I progressi della traduzione

 Categoria: Strumenti di traduzione

Quando noi traduttori ormai un po’ in là con gli anni ci soffermiamo a ricordare il passato, la prima cosa che ci torna in mente è che solo una ventina d’anni fa erano pochissimi i colleghi (e ancora meno gli scrittori) che utilizzavano abitualmente il computer per lavorare.
Oggigiorno è impensabile affrontare una traduzione tecnica senza un editor di testi, senza un buon programma di traduzione assistita, senza internet, senza dizionari tecnici digitali, ecc. Eppure non più tardi di tre decadi fa, i traduttori non avevano risorse digitali, solo tantissima carta e una macchina da scrivere.
A volte è incredibile la facilità con la quale ci si dimentica del passato. La vita è talmente frenetica che si pensa sempre al presente e al futuro, sono pochi i momenti in cui ci soffermiamo a ricordare il tempo che fu.
I nostri genitori hanno vissuto un’epoca nella quale non vi era assolutamente la tecnologia che c’è adesso. Erano poche le case nelle quali c’erano la lavastoviglie, il frigorifero, la lavatrice. In nessuna c’era la televisione, la gente la sera si riuniva al bar a vedere l’unica televisione del paese. Oggigiorno sembra impossibile ma per millenni il mondo ha fatto a meno di tutto ciò, e quel che stupisce ancor di più è che ha funzionato!

Che il mondo di adesso sia migliore o peggiore, con tanti strumenti di appoggio, è qualcosa che devono giudicare quelli che hanno vissuto quella situazione di passaggio, non certo i giovani di oggi, nati praticamente con il modem incorporato. È passato sufficiente tempo per poter paragonare i risultati ed è pertanto arrivato il momento di fare un bilancio e trarre delle conclusioni.
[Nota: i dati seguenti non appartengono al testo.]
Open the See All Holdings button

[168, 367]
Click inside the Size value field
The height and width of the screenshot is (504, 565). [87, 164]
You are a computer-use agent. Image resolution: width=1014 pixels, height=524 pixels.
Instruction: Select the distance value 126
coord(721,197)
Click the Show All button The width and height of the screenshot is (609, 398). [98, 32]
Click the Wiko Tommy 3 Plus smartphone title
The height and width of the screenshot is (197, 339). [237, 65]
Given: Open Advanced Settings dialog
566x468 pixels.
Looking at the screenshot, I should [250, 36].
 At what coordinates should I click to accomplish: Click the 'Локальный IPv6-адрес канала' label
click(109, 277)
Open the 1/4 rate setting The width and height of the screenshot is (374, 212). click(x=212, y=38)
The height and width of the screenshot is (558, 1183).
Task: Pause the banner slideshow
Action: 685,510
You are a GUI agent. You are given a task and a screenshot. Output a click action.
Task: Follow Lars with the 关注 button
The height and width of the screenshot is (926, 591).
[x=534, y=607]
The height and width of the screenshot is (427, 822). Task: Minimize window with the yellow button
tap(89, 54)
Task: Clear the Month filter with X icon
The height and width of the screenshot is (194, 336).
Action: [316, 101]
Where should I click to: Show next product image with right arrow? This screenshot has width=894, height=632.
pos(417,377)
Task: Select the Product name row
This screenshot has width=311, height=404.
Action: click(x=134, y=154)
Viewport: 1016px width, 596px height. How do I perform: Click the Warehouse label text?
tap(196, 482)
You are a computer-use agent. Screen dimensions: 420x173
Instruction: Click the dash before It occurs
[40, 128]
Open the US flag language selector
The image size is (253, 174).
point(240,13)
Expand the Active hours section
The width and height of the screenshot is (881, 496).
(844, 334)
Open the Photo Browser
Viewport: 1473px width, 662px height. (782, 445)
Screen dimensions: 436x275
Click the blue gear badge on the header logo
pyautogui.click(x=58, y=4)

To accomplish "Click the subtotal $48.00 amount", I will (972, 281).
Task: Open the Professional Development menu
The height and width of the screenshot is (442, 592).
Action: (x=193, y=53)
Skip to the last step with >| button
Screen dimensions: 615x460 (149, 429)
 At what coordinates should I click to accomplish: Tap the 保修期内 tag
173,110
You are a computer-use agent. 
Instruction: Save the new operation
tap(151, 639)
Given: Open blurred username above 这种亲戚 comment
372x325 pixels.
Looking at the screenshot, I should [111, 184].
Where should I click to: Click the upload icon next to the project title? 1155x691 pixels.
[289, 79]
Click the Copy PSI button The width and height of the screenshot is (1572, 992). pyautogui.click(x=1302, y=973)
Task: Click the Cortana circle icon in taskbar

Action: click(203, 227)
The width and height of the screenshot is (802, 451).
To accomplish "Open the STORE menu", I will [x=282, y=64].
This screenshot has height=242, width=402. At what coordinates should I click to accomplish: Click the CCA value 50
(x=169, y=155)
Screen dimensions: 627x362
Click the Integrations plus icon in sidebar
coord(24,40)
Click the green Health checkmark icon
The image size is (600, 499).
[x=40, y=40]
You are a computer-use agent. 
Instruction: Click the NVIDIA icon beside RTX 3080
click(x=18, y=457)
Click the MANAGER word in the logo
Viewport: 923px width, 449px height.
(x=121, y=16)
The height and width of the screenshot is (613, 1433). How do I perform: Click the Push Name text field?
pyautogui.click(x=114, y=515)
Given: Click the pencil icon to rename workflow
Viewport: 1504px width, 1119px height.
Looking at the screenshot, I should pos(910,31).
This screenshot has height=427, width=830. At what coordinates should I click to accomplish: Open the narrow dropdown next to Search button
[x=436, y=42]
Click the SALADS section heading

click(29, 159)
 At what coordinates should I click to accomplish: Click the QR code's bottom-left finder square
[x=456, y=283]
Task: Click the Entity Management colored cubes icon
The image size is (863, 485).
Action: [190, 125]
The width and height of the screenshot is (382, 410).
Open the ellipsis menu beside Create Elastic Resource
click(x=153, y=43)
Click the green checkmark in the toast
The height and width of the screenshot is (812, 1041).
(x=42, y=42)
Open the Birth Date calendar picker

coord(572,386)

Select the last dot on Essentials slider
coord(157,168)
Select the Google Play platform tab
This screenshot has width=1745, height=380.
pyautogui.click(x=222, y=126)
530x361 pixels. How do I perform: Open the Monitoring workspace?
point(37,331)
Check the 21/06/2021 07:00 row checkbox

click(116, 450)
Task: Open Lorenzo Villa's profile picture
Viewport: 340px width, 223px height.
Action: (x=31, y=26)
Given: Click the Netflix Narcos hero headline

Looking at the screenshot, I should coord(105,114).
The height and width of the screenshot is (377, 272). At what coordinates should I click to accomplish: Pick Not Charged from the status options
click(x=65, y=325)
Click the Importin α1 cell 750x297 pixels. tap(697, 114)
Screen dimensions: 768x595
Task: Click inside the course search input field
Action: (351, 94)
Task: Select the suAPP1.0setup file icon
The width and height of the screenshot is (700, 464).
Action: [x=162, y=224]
Restando nell’ambito della traduzione, che è il mondo nel quale viviamo da tanti lustri, è fuori discussione che la tecnologia abbia trasformato radicalmente la professione di traduttore.
Con gli strumenti di adesso è tutto più facile e veloce anche se, proprio in virtù di ciò, viene richiesta una qualità di traduzione decisamente più alta e una rapidità di consegna nettamente superiore. Il traduttore lavora meglio ma produce molto di più quindi la sua qualità di vita non ha subito grossi scossoni.
Quando lavorava con la macchina da scrivere e commetteva un errore doveva farlo sparire con una gomma che, se usata con troppa energia abradeva il foglio e nel peggiore dei casi lo forava. Però era comunque felice poiché in quel momento non sapeva che entro breve tempo sarebbero arrivate le macchine da scrivere elettriche, seguite a ruota da quelle elettroniche e infine dai computer. Il presente è insufficiente solo quando diventa passato. Quando è in attività, quando è presente, sembra che non possa essere superato da niente.
E invece il superamento c’è stato, ed ha prodotto un cambiamento spaventoso nel giro di solo dieci anni. Quello che non è cambiato è la sensazione che si prova di fronte a un nuovo testo da tradurre. Quella, finché sarà l’uomo a farla sarà sempre la stessa.